La rottamazione quater, strumento pensato per agevolare il pagamento dei debiti tributari, consente di sanare le cartelle esattoriali con una riduzione degli interessi e delle sanzioni. Tuttavia, il mancato rispetto delle scadenze comporta l’esclusione dal programma, con il rischio di tornare a dover affrontare l’intero importo originario, compresi gli oneri accessori. Per chi oggi non riuscisse a effettuare il pagamento, c’è un margine di tolleranza: il versamento può essere completato entro il 5 marzo, sfruttando i canonici cinque giorni di grazia concessi dall’Agenzia delle Entrate.

La giornata odierna non riguarda solo la rottamazione. Il 28 febbraio è infatti una data cardine per diverse scadenze fiscali e sociali. Oltre ai pagamenti delle rate, oggi è l’ultimo giorno utile per presentare la dichiarazione ISEE, documento fondamentale per accedere a prestazioni sociali agevolate, tra cui l’assegno unico. Quest’ultimo, destinato alle famiglie con figli, viene ricalcolato in base alla situazione economica dichiarata, rendendo cruciale l’aggiornamento tempestivo dei dati.

Il calendario delle scadenze fiscali si fa ancora più intenso a marzo, con una serie di adempimenti che richiedono attenzione.

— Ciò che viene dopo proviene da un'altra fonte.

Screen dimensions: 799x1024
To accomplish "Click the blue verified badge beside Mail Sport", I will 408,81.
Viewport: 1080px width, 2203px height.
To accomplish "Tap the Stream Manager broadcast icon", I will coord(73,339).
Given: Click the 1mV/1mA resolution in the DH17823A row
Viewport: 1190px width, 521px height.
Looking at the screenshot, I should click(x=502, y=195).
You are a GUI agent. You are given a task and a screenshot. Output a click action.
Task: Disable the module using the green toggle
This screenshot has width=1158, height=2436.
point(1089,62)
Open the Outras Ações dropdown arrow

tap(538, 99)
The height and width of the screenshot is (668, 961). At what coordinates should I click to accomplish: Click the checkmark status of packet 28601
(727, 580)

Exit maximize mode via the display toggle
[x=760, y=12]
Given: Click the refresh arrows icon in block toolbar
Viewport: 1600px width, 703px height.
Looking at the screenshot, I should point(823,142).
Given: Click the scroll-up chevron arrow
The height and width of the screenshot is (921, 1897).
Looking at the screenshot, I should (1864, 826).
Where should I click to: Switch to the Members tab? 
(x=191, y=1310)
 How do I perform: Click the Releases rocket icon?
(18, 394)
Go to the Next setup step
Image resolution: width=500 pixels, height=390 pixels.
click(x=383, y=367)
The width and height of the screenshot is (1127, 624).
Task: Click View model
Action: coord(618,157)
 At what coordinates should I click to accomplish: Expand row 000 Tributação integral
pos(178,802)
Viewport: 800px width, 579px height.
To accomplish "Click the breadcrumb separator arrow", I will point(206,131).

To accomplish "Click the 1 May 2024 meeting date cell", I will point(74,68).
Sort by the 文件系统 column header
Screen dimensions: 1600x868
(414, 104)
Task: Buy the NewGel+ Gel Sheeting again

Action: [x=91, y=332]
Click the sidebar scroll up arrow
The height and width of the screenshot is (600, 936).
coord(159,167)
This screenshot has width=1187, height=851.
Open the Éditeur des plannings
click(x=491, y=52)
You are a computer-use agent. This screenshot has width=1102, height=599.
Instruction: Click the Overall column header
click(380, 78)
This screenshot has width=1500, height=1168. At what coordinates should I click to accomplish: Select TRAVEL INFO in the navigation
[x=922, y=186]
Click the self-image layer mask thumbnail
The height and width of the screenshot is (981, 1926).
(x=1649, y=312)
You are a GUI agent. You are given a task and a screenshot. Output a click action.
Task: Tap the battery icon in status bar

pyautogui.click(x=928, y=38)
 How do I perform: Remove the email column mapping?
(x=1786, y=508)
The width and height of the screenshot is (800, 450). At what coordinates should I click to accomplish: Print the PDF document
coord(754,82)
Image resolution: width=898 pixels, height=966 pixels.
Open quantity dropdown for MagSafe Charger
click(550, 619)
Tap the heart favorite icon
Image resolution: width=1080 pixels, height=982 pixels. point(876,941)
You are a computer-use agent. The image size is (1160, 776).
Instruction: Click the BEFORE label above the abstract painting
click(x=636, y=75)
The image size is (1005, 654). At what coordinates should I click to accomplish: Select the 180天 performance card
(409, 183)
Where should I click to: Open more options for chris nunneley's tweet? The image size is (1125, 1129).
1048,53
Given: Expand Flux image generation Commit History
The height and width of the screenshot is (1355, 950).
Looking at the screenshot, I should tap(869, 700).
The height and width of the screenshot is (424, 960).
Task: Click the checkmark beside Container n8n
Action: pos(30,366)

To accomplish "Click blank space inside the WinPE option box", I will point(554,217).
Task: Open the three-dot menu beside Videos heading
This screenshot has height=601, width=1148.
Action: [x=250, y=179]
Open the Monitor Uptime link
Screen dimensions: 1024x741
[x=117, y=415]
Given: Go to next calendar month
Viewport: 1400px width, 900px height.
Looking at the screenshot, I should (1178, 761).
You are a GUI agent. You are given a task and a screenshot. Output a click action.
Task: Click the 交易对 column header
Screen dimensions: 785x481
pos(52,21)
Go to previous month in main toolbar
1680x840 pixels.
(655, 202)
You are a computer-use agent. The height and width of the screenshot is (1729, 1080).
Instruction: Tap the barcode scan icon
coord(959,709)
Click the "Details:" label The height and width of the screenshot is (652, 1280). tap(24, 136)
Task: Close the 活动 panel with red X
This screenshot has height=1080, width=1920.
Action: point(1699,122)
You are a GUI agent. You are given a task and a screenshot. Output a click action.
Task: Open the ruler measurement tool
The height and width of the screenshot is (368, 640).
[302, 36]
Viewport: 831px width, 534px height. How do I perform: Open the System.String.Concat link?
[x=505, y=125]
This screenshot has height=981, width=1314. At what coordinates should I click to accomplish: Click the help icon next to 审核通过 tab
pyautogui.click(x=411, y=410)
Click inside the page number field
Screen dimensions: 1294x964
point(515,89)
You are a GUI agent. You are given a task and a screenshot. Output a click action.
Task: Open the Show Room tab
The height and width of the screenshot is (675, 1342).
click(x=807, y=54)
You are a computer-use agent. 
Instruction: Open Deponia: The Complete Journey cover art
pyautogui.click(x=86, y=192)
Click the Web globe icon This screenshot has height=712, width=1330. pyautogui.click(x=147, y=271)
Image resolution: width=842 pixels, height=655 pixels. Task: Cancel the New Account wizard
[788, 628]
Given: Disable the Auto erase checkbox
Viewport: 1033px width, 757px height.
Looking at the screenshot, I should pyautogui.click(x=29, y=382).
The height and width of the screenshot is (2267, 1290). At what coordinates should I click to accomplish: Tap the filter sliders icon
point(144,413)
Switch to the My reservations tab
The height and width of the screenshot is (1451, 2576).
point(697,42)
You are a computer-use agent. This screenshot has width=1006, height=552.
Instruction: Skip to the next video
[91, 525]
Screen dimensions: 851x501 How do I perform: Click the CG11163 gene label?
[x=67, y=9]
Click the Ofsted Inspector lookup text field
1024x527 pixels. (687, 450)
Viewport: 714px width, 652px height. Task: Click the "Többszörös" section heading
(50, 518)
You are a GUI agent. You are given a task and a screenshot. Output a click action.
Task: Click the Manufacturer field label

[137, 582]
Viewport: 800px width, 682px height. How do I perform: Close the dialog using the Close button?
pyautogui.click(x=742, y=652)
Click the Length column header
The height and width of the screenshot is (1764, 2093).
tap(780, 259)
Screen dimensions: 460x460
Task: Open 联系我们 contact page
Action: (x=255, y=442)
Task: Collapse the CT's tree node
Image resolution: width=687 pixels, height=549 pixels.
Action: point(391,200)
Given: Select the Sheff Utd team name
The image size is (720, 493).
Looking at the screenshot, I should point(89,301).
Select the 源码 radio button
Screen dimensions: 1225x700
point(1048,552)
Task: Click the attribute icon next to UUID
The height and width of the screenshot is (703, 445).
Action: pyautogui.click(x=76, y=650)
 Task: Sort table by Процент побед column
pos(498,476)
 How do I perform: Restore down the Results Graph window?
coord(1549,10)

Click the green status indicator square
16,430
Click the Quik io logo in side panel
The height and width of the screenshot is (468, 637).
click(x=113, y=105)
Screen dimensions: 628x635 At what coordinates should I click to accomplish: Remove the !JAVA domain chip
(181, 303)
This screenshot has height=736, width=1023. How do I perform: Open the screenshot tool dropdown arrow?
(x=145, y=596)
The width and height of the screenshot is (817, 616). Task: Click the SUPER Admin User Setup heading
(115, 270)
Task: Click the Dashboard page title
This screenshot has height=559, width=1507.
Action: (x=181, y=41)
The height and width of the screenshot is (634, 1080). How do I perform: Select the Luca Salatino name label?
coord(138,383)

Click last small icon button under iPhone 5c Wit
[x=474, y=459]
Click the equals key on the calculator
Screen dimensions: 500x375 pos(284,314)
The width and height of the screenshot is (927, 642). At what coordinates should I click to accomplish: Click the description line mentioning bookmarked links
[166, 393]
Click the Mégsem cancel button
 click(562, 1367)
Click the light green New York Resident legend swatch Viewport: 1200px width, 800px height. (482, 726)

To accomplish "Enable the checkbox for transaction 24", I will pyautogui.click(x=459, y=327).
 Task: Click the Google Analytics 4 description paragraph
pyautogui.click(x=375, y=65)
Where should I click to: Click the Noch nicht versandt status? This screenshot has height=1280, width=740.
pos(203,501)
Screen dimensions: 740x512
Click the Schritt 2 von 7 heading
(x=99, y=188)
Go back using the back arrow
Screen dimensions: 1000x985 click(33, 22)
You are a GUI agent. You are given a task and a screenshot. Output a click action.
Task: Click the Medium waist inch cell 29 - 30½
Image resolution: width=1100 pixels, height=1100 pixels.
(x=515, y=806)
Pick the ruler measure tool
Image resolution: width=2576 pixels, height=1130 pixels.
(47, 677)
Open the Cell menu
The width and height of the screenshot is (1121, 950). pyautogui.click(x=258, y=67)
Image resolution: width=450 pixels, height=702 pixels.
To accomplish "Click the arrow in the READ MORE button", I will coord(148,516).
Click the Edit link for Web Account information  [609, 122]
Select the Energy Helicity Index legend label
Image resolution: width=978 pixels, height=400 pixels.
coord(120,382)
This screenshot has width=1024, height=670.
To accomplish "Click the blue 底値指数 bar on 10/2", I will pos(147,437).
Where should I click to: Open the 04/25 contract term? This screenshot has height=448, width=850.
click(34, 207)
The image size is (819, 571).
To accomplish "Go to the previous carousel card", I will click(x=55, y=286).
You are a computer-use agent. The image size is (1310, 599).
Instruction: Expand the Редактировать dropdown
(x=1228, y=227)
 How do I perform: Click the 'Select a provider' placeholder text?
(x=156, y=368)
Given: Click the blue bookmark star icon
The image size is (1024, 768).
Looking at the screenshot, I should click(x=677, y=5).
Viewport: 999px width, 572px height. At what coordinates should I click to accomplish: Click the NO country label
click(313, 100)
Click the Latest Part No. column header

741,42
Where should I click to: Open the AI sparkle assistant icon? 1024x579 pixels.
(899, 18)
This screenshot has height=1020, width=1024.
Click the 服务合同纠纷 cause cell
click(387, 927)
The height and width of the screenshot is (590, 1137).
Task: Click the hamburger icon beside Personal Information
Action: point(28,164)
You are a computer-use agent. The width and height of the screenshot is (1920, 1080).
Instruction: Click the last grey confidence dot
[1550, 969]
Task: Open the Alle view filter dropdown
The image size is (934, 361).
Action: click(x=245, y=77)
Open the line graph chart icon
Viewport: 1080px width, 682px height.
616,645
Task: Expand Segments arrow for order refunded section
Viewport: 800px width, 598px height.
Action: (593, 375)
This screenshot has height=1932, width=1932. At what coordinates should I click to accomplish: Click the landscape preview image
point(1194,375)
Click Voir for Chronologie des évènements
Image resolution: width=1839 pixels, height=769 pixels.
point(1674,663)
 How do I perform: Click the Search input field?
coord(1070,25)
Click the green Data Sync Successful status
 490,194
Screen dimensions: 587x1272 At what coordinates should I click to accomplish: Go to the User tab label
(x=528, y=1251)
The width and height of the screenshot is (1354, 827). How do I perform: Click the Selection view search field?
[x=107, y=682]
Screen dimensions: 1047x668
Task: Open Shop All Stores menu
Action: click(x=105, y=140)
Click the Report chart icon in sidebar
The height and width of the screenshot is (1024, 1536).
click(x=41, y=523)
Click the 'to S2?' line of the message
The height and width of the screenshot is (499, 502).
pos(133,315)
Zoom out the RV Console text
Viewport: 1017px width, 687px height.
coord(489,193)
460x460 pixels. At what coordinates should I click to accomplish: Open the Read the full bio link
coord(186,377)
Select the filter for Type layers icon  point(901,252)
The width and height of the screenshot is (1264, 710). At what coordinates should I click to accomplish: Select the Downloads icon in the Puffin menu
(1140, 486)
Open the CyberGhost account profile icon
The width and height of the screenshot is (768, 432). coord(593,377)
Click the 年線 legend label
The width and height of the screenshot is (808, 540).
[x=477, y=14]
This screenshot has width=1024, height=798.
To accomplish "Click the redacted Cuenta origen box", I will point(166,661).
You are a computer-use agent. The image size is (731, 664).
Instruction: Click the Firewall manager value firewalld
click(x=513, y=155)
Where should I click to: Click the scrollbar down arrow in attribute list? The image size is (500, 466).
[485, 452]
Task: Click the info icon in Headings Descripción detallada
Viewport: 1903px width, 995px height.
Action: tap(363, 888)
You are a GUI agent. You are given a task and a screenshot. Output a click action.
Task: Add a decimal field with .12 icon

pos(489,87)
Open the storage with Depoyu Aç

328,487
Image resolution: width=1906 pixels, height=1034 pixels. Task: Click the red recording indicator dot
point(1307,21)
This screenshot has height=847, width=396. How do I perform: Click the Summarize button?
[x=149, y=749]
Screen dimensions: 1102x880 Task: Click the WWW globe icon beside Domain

Già lunedì 3 marzo, ad esempio, scadrà il termine per il versamento dell’imposta di registro per i contratti di affitto o locazione stipulati o rinnovati tacitamente a partire dal 1° febbraio 2025, a meno che non si sia optato per il regime della cedolare secca. Si tratta di un appuntamento che riguarda soprattutto proprietari e inquilini, chiamati a rispettare i tempi per evitare sanzioni.

La rottamazione quater, così come gli altri strumenti di regolarizzazione fiscale, rappresenta un’opportunità per chi intende mettere ordine nei propri rapporti con il Fisco. Tuttavia, il rispetto delle scadenze è condizione imprescindibile per mantenere i vantaggi offerti da queste misure. Chi dovesse trovarsi in difficoltà nel rispettare i termini, potrebbe valutare l’opzione di richiedere una rateizzazione ulteriore, prevista dalla normativa, pur con il rischio di vedersi applicati interessi aggiuntivi.